A critical zero-day vulnerability (CVE-2021-44228) was recently discovered in Apache Log4J, the popular Java open source logging library used in countless worldwide applications.
The maximum severity vulnerability has been identified as ‘Log4Shell’, which, if exploited, could permit a remote attacker to take control of vulnerable systems and execute arbitrary code remotely.
According to some security researchers, the flaw is the most serious discovered in the past decade due to its ease of exploitation and the sheer number of affected enterprise applications and cloud services. It is the most high-profile security vulnerability on the internet right now and comes with a severity score of 10, the maximum severity rating possible.

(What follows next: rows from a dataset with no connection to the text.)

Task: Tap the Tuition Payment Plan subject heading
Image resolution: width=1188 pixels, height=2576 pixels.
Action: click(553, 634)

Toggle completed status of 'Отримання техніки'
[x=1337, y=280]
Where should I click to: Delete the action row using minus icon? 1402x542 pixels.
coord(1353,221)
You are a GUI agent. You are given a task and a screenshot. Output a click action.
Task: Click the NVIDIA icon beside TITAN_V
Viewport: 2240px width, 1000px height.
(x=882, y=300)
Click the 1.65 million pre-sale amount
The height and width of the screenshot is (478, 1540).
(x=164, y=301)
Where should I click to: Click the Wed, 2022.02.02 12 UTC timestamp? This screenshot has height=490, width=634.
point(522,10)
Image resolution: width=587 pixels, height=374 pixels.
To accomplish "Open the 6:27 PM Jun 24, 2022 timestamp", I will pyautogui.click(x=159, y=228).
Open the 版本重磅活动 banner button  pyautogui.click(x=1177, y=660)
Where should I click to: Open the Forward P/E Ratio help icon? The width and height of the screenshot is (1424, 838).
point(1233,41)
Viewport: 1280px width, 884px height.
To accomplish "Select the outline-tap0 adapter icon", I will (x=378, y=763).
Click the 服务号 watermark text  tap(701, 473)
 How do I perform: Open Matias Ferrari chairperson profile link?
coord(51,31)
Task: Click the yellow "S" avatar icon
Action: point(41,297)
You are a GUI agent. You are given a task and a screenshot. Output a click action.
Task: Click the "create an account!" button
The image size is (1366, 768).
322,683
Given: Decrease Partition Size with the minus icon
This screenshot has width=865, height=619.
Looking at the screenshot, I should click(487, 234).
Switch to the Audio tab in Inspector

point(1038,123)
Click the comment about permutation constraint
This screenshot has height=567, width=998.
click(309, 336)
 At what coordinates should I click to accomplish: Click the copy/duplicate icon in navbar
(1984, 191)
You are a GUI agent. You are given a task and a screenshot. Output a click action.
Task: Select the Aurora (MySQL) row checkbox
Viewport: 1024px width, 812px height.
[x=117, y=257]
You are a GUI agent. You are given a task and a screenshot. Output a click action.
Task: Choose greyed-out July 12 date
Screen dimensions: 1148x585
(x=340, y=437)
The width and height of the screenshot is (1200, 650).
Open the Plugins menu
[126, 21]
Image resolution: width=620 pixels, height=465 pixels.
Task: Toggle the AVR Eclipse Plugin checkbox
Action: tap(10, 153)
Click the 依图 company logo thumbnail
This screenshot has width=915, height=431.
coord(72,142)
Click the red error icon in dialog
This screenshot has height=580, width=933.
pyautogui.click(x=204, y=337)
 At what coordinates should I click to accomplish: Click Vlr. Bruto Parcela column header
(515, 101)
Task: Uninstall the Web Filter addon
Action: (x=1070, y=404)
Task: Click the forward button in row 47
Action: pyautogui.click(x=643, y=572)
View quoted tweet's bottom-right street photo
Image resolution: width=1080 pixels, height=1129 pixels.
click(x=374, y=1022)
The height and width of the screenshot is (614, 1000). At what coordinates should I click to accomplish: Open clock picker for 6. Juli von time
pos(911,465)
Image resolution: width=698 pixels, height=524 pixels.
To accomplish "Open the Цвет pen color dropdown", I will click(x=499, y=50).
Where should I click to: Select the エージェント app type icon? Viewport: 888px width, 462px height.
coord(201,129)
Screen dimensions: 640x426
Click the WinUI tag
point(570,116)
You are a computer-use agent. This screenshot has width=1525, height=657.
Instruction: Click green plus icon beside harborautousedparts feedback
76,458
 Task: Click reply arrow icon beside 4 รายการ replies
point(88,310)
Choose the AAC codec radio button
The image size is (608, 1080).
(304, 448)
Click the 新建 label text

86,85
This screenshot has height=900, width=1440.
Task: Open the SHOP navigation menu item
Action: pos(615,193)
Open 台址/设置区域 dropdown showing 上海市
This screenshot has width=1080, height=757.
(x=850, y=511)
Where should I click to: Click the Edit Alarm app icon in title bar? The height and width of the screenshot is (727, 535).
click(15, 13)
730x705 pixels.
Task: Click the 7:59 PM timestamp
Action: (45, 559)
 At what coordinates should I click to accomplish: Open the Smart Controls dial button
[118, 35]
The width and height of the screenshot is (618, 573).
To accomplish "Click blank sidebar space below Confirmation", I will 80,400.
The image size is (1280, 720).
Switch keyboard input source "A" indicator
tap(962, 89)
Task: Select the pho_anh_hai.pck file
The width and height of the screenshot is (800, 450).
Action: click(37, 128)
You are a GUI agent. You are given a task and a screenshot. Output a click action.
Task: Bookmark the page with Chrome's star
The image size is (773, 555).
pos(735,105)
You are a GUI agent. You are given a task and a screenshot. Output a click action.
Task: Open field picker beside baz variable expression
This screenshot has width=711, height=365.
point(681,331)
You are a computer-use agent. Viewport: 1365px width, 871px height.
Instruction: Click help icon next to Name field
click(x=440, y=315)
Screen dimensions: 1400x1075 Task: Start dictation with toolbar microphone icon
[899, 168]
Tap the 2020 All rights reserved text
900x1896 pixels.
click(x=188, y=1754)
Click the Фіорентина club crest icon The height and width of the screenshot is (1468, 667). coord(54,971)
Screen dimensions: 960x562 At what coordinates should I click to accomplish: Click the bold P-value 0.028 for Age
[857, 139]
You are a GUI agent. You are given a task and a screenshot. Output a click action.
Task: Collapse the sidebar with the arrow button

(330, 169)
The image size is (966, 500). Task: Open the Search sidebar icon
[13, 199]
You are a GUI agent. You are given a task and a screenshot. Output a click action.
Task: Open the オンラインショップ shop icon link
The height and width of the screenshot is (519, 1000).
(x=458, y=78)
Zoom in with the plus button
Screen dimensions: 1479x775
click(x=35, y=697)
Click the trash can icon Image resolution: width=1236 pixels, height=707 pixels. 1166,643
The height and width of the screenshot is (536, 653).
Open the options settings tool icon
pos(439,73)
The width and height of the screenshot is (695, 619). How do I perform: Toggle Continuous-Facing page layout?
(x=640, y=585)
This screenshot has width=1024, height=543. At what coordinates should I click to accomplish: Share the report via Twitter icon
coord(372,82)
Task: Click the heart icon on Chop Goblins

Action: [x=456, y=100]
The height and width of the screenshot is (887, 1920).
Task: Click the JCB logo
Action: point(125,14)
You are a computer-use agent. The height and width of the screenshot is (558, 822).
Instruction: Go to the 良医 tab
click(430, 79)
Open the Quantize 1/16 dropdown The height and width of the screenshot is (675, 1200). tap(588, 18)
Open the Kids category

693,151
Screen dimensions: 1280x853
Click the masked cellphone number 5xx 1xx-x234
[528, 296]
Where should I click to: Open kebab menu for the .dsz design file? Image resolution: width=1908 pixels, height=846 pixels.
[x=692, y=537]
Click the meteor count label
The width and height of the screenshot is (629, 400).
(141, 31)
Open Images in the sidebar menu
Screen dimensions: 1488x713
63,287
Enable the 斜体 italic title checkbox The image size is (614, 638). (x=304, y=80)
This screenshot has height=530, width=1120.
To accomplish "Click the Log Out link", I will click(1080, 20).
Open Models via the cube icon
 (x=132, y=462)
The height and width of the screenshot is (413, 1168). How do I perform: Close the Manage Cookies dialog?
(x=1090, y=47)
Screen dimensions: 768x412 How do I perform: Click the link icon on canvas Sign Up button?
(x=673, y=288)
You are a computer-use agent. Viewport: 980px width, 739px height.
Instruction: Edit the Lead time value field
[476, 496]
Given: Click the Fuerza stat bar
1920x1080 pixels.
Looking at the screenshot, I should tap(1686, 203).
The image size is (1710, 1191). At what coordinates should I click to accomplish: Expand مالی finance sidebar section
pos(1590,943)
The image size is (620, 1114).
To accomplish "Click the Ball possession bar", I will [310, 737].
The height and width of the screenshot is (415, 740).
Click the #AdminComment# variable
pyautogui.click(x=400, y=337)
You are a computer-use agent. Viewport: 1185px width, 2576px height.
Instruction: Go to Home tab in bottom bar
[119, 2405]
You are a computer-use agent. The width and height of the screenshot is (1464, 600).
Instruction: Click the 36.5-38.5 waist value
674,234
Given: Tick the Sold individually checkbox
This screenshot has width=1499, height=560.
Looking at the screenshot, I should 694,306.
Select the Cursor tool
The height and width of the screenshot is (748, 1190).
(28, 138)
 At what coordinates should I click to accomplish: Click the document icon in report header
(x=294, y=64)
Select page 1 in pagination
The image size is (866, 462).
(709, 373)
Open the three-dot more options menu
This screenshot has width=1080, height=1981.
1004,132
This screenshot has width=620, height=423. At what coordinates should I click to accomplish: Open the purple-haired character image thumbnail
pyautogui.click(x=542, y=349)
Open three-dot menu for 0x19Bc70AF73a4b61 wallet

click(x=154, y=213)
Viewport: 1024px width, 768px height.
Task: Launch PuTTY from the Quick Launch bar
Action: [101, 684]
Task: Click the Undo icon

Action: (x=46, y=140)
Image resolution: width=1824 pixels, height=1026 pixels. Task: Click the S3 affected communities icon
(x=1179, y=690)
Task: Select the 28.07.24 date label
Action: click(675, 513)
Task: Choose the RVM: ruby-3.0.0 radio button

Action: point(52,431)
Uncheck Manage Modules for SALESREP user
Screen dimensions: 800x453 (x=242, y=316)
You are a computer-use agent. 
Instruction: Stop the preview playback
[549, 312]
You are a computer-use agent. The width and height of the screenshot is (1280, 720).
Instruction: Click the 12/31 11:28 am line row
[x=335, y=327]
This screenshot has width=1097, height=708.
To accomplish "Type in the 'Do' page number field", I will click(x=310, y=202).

After Log4Shell, security researchers identified a few more vulnerabilities in the same Log4j library. These new vulnerabilities are – CVE-2021-45046 – a Remote code execution, CVE-2021-45105 – a denial of services and CVE-2021-4104 – a remote code execution.
Apache addressed this vulnerability by releasing a patch and security advisory with mitigation details.
What is Apache Log4J “Log4Shell” vulnerability?
Log4j is an open-source Java-based logging utility in the Apache Logging Services. Logging untrusted or user-controlled data with a vulnerable version of Log4J may result in Remote Code Execution (RCE) against your application. This includes untrusted data provided in logged errors such as exception traces, authentication failures, and other unexpected vectors of user-controlled input.
Invulnerable Log4j, an unauthenticated, remote attacker, could exploit it by sending a specially crafted JNDI injection request to a target server and writing in a log file, leading to arbitrary code execution. This allowed attackers to inject malicious payloads from LDAP servers or other JNDI services such as DNS, RMI, NIS, NDS, CORBA, and IIOP when the message lookup mechanism is enabled.
- Impacted Log4j versions: All versions from 2.0-beta9 to 2.14.1
- Severity: Critical
Why is the “Log4Shell” vulnerability critical?
An unauthenticated, remote attacker can exploit this vulnerability in simple web requests that target identified vulnerable systems. Successful exploitation could lead to arbitrary code execution, and the attacker can take complete control of the system.
Apache Log4j is widely used in cloud and enterprise software services, so publicly available exploits code, easy exploitations & detection evasions techniques make this vulnerability very dangerous.
CVE-2021-45046, CVE-2021-45105, CVE-2021-4104 in log4j:
CVE-2021-45046 is Affecting versions from 2.0-beta9 to 2.15.0 excluding 2.12.2. Initially identified as “Low” severity, it is later moved to “Critical” remote code execution vulnerability. Logging configuration with non-default Pattern Layout with Context Lookup & control over Thread Context Map (MCD) pattern, the attacker can craft malicious input using JNDI Lookup pattern, which could lead to DOS or an information leak and remote code execution.
- Impacted Log4j versions: All versions 0-beta9 to 2.15.0 excluding 2.12.2
- Severity: Critical
CVE-2021-45105 is affecting Log4j versions from 2.0-beta9 to 2.16.0 wherein non-default configuration. The attacker can send crafted requests with recursive lookup, which control Thread Context Map data to cause a denial-of-service vulnerability.
- Impacted Log4j versions: All versions from 2.0-beta9 to 2.16.0
- Severity: High
CVE-2021-4104 is affecting Log4j version 1.2 when Log4j is configured to use JMSAppender to perform JNDI requests which can cause remote code execution.
- Impacted Log4j versions: version 1.2
- Severity: High
Mitigation of “Log4Shell”
- Immediately update to the latest Apache Log4j version from here.
- Please refer to Vendor Advisory.
- Update the Network security solutions and endpoints with the latest definitions.
Seqrite Coverage for “Log4Shell”
We have released IPS rules to identify and block remote attacks exploiting vulnerable Log4j installations. We’ll continue monitoring the developments around this threat and improve our detections if needed. We advise all our customers to patch their systems properly and keep the anti-virus software updated with the latest VDB updates.